## Set problem:
Reproduce the items verbatim from the first line through the line containing "coord(574,554)", with both of those lines included.

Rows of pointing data

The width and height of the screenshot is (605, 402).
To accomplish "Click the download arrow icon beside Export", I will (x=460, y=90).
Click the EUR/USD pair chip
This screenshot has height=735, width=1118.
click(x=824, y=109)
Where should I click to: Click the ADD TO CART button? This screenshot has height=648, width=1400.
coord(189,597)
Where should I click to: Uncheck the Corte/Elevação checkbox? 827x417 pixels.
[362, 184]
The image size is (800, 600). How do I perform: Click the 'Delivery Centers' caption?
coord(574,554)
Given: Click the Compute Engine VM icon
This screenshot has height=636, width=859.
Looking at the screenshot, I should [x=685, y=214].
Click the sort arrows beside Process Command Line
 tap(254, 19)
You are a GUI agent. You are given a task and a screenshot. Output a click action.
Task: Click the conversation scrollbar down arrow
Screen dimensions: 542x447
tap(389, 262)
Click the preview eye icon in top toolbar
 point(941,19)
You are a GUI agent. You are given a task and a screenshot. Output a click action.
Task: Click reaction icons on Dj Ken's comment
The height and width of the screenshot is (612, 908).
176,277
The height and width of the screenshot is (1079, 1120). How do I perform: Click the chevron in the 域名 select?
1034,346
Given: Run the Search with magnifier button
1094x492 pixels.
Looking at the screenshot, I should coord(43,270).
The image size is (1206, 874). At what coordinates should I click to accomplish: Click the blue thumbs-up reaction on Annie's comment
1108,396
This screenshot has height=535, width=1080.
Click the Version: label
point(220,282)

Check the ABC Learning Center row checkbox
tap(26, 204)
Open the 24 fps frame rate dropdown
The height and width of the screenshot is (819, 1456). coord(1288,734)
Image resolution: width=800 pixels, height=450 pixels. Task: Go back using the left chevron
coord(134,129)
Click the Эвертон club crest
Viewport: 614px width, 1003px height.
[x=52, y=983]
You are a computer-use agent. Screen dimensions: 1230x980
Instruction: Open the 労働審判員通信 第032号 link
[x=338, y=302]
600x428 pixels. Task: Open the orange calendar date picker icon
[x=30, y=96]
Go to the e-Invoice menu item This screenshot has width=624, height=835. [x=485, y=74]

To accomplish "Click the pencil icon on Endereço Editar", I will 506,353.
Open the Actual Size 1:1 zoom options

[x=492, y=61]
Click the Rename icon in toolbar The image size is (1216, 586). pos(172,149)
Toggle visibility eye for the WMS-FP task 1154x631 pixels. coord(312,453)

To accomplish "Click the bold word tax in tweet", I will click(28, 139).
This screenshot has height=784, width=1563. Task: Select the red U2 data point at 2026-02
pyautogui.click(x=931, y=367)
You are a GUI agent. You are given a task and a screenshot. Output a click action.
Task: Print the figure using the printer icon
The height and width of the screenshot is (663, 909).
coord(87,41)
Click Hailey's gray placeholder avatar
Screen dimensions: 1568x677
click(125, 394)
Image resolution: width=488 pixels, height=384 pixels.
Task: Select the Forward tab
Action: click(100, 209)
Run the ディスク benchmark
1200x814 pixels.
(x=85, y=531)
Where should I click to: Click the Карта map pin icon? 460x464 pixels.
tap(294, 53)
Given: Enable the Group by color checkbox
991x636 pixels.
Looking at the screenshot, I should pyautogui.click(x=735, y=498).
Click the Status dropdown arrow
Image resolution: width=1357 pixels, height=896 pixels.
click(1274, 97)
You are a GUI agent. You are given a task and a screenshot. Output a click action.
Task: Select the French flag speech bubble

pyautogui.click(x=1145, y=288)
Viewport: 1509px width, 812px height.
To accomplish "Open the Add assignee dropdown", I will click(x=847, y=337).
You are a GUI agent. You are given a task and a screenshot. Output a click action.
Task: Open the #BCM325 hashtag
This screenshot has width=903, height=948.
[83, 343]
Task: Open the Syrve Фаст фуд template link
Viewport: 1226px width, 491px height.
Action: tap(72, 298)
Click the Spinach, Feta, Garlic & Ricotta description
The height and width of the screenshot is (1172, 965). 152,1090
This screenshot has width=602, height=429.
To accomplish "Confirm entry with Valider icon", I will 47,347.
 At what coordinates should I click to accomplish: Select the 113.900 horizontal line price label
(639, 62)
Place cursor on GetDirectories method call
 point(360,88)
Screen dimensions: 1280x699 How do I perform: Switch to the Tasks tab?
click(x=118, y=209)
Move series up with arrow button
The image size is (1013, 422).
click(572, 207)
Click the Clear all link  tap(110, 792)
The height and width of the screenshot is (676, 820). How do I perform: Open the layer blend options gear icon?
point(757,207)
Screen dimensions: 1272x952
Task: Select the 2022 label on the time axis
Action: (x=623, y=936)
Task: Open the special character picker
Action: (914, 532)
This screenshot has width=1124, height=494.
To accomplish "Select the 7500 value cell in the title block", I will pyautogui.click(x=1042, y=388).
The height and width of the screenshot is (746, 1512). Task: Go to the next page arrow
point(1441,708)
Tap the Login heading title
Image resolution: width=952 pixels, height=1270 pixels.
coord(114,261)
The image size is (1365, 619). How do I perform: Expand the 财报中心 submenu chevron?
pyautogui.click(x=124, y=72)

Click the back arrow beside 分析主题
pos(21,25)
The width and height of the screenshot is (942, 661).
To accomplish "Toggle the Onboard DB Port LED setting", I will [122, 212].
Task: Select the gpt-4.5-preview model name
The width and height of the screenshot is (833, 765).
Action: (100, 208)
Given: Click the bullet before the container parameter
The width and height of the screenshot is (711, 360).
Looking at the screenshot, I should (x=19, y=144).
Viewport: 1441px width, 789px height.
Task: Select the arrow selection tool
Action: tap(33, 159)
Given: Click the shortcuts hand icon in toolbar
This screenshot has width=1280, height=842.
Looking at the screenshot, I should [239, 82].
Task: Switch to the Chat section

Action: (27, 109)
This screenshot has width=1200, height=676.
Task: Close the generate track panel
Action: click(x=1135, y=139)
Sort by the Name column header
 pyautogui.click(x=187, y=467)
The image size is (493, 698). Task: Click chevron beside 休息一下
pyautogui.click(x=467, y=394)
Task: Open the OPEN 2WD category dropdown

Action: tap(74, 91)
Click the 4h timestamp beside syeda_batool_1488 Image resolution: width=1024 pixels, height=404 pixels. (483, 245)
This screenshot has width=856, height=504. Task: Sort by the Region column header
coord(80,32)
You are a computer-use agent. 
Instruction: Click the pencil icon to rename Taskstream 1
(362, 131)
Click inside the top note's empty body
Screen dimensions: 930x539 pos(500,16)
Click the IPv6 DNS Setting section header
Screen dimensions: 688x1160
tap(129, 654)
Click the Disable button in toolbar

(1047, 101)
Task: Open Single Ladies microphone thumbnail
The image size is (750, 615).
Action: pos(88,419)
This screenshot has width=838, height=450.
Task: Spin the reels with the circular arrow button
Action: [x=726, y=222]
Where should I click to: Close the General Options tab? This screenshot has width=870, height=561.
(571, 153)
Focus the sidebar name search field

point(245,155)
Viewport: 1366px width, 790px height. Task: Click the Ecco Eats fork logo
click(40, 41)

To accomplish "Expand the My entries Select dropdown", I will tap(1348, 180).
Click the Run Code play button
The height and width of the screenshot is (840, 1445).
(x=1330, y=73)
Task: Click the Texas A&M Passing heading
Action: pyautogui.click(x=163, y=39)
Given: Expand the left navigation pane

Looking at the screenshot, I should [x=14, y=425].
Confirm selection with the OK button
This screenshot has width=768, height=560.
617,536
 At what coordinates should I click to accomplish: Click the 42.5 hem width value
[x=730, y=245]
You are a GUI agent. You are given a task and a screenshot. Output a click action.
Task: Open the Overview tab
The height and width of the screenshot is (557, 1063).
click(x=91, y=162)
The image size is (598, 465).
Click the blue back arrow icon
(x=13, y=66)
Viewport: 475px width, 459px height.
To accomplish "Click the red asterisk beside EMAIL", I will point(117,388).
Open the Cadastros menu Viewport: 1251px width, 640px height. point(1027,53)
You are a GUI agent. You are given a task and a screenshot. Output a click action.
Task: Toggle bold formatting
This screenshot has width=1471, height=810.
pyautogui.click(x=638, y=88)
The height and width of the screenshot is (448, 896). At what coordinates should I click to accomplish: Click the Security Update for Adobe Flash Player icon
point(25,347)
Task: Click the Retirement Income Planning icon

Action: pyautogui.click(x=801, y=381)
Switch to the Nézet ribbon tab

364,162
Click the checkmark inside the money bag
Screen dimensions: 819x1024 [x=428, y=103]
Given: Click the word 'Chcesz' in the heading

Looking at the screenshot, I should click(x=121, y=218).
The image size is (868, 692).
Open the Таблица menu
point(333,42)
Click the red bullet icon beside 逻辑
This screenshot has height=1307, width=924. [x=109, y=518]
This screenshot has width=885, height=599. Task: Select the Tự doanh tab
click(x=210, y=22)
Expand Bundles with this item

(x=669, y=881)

## Solved problem:
The width and height of the screenshot is (605, 402).
To accomplish "Click the download arrow icon beside Export", I will (x=460, y=90).
Click the EUR/USD pair chip
This screenshot has height=735, width=1118.
click(x=824, y=109)
Where should I click to: Click the ADD TO CART button? This screenshot has height=648, width=1400.
coord(189,597)
Where should I click to: Uncheck the Corte/Elevação checkbox? 827x417 pixels.
[362, 184]
The image size is (800, 600). How do I perform: Click the 'Delivery Centers' caption?
coord(574,554)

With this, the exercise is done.